La marca Chanel estaba en el pináculo de la moda, Coco Chanel era reconocida como la grande de los negocios y la pionera del nuevo estilo europeo, pero ni eso pudo contraponerse a la caída de la bolsa norteamericana en 1929 y se tuvieron que cerrar una cantidad impresionante de tiendas, al punto que Coco tuvo que dejar las casas de moda para aceptar una negociación con la productora cinematográfica MGM para dedicarse única y exclusivamente a vestir a las estrellas del cine en sus diversas producciones.

En 1954 a sus 71 años y después de haber lidiado con un sinfín de peripecias personales y políticas con la Segunda Guerra Mundial, decidió reabrir su casa de modas, ni la edad, ni los reumas, ni la artritis habían podido apagar su llama y tal como le pasara en la época de Etienne Balsan, estaba hastiada, aburrida y enfadada de su rutina, en la que solo se dedicaba a disfrutar de su riqueza, de sus lujos y de la vida en sociedad. Tenía que ocupar su tiempo trabajando, diseñando y haciendo lo que más le gustaba que era cambiar a la sociedad femenina, ser un ejemplo para todas las mujeres de fuerza, de inteligencia y creatividad, enseñar al mundo que la mujer es el sexo fuerte y que no hay nada que pueda detenerla para lograr cualquier cosa que se proponga. Channel transformó a aquella mujer que adornada cual pastel con grandes vestidos, plumas, flores y que tenía la función de ser un mero accesorio decorativo para el hombre, en mujeres fuertes, inteligentes, trabajadoras, emprendedoras, pero sobre todo con una elegancia que intimidaba y dejaba boquiabierto a cualquiera.

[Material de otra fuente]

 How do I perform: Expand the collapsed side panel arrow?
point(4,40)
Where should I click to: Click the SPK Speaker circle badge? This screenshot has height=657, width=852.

Un 10 de enero de 1971, era domingo el día que Coco siempre había aborrecido, era una mañana fría y nublada, sin embargo, decidió salir a dar un paseo con su amiga Claude Baillen, al regresar al hotel Ritz que era donde vivía en ese entonces; fatigada entró a la habitación y su rostro estaba pálido, se recostó en su cama y sin voltear a ver a su amiga solo dijo: “Mira, así es como se muere” y en un suspiro dejó este mundo inmortalizándose como la gran leyenda de la moda y la liberación femenina.